• Available data:

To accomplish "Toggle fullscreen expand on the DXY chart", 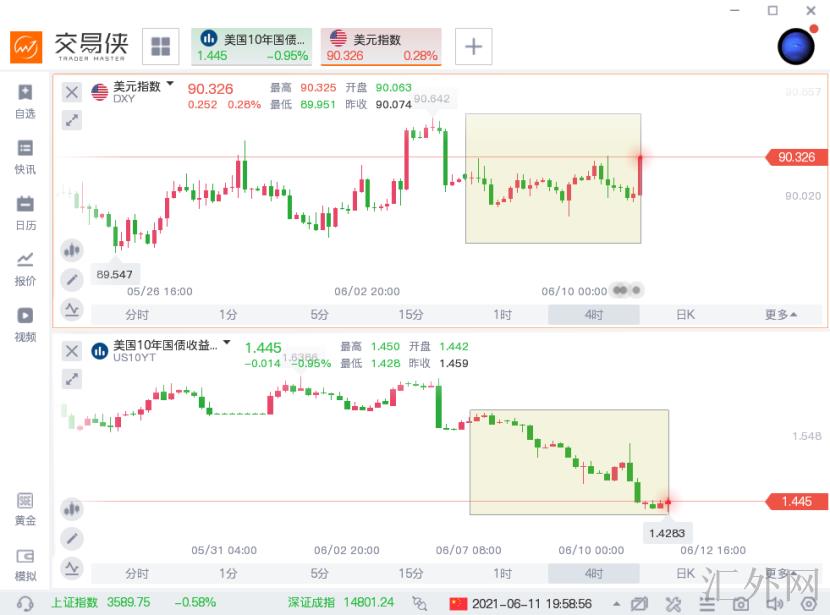I will [x=71, y=120].
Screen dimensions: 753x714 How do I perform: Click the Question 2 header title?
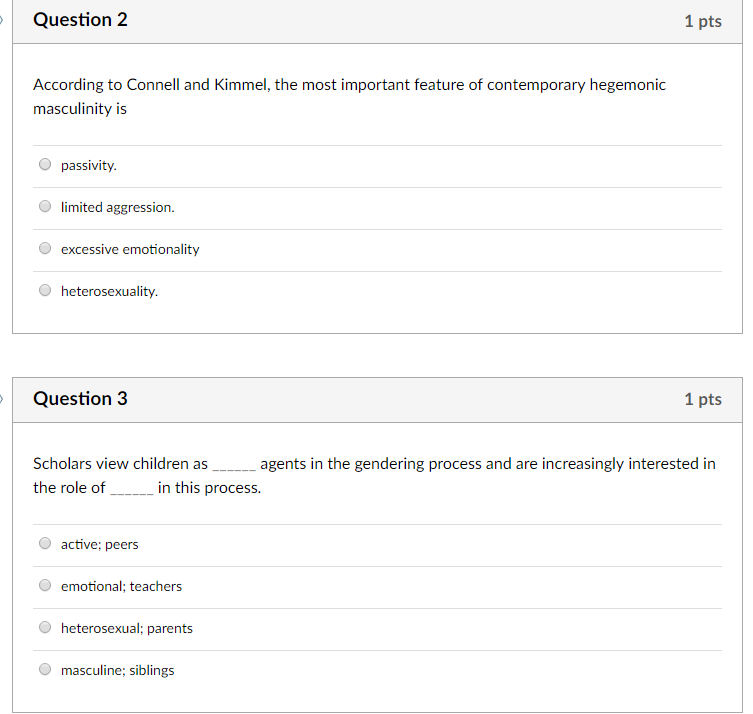(x=80, y=20)
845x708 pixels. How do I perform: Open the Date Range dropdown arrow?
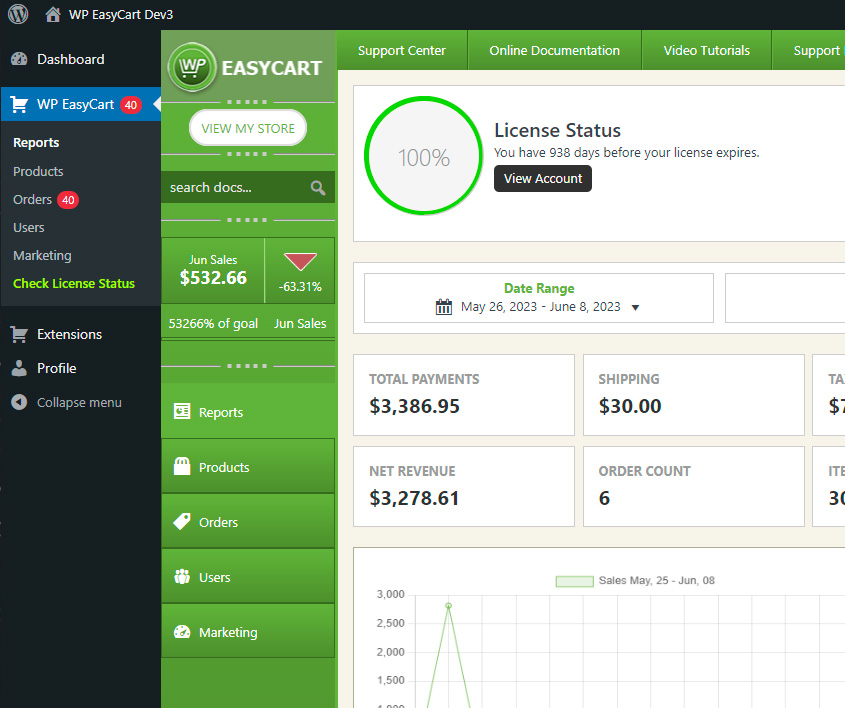tap(635, 308)
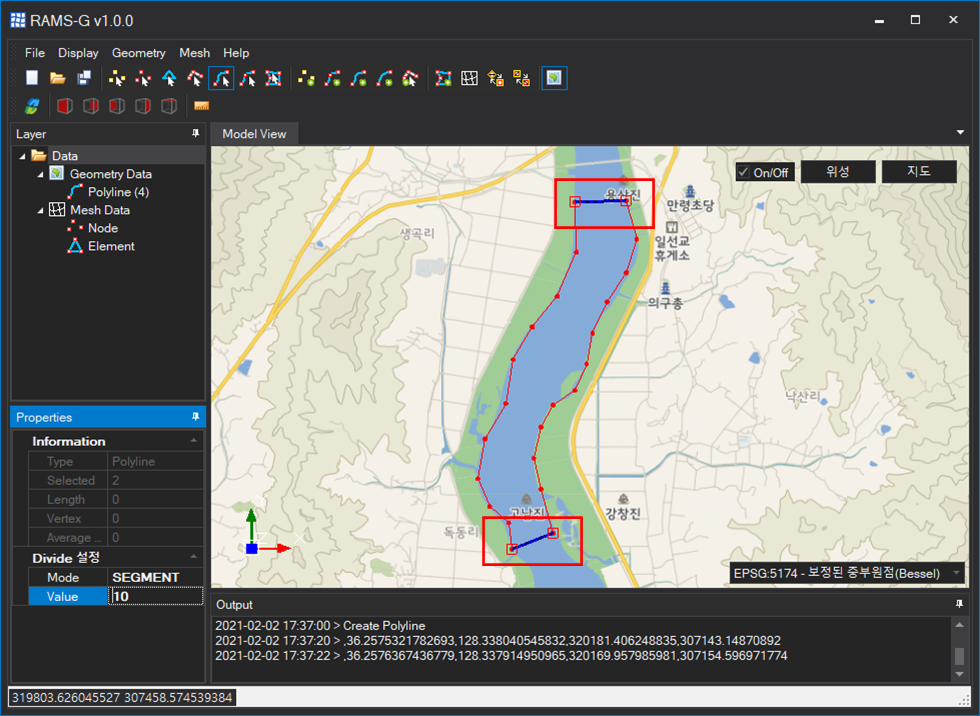Collapse the Geometry Data tree node

tap(40, 174)
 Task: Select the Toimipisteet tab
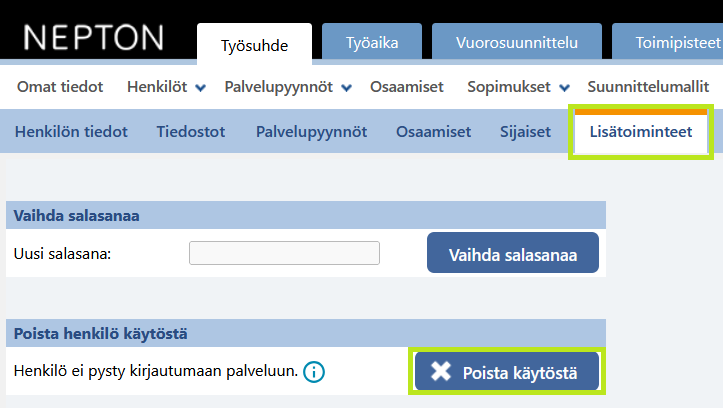coord(668,41)
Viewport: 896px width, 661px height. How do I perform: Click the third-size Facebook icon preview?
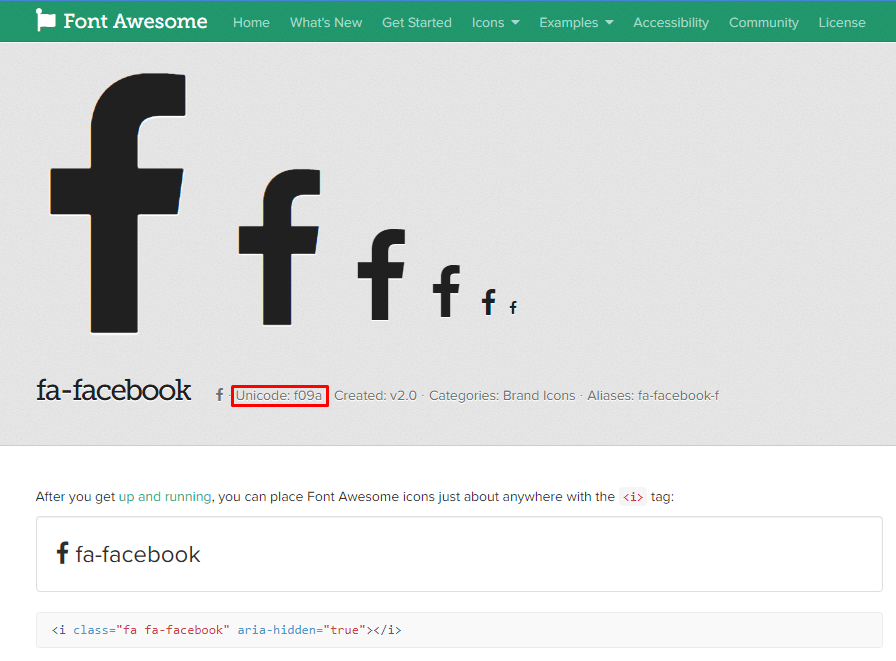(381, 274)
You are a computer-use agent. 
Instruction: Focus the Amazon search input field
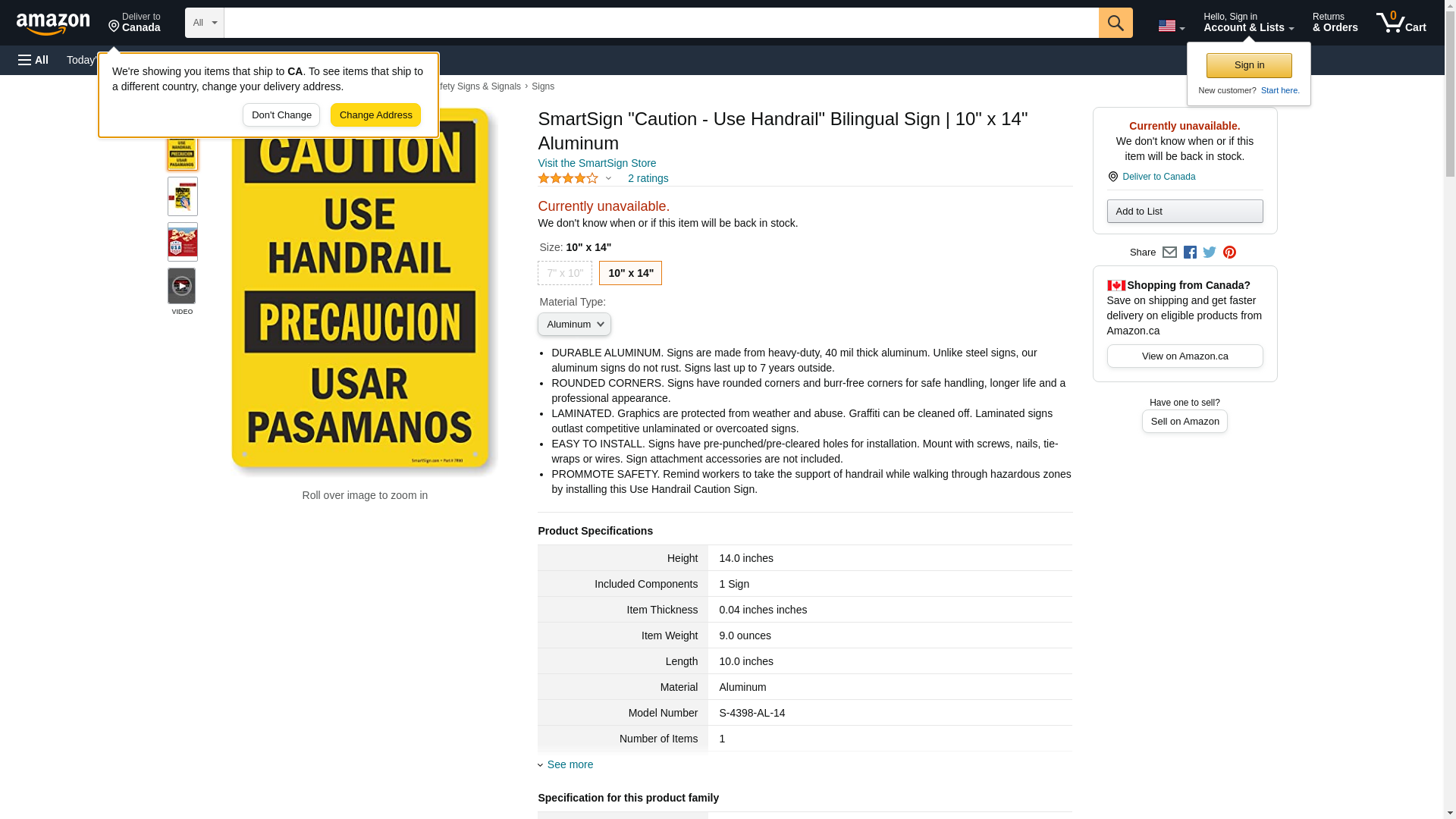(661, 23)
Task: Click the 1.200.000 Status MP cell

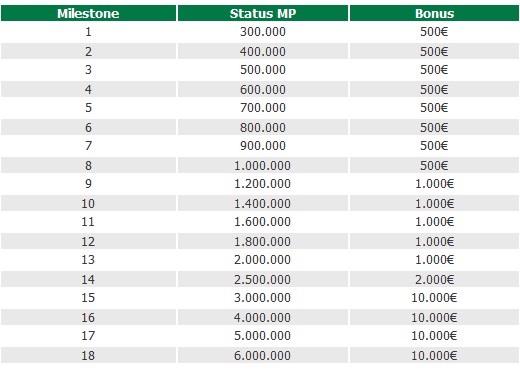Action: (x=263, y=184)
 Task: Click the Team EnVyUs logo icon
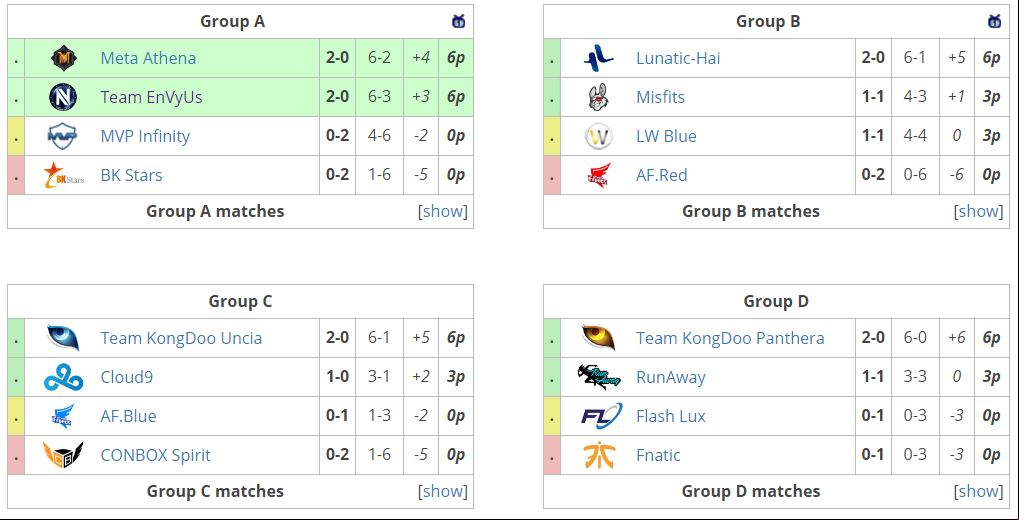63,97
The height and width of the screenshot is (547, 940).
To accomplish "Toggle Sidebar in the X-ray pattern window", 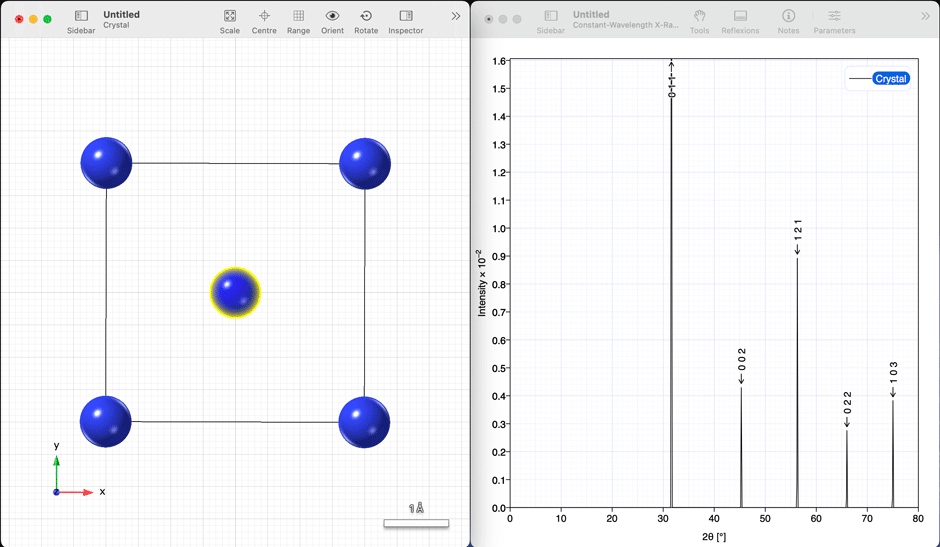I will (x=550, y=17).
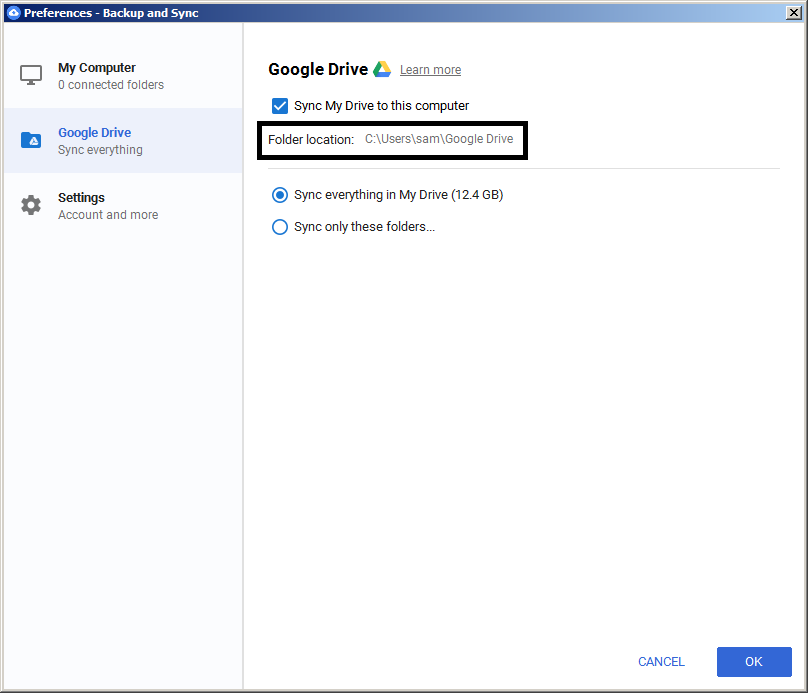The height and width of the screenshot is (693, 808).
Task: Click the blue Google Drive folder icon
Action: click(x=31, y=140)
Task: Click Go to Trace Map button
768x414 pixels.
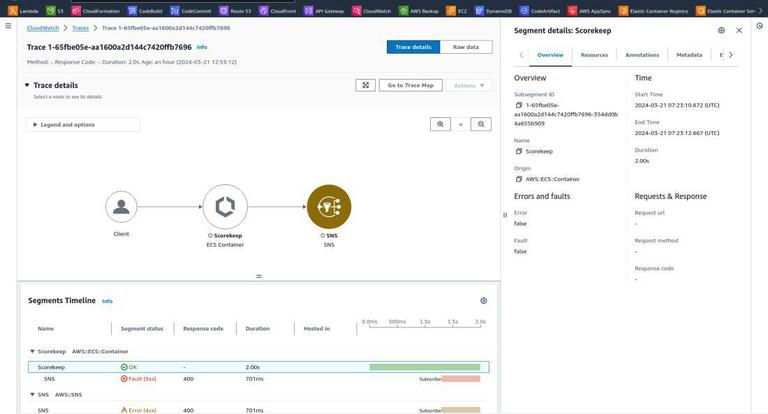Action: click(x=410, y=85)
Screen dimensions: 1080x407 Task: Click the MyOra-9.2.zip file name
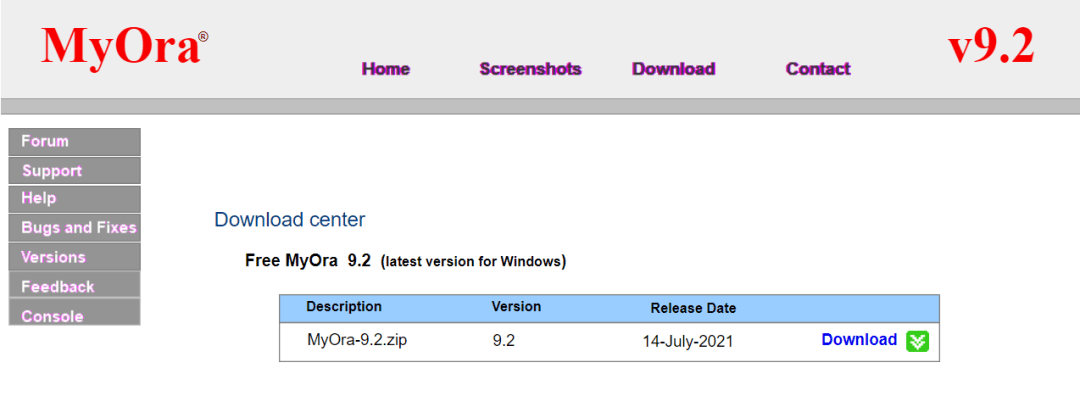357,340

• Task brief: In the entries above, find the line containing "You are a computer-use agent." and the line containing "The height and width of the screenshot is (547, 940).", then copy both and every line between them exactly, without any picture.

• Answer:
You are a computer-use agent. 
Instruction: Focus the Amazon search input field
(661, 23)
Task: Click the 1.200.000 Status MP cell

Action: (x=263, y=184)
 Task: Click the Team EnVyUs logo icon
63,97
The height and width of the screenshot is (547, 940).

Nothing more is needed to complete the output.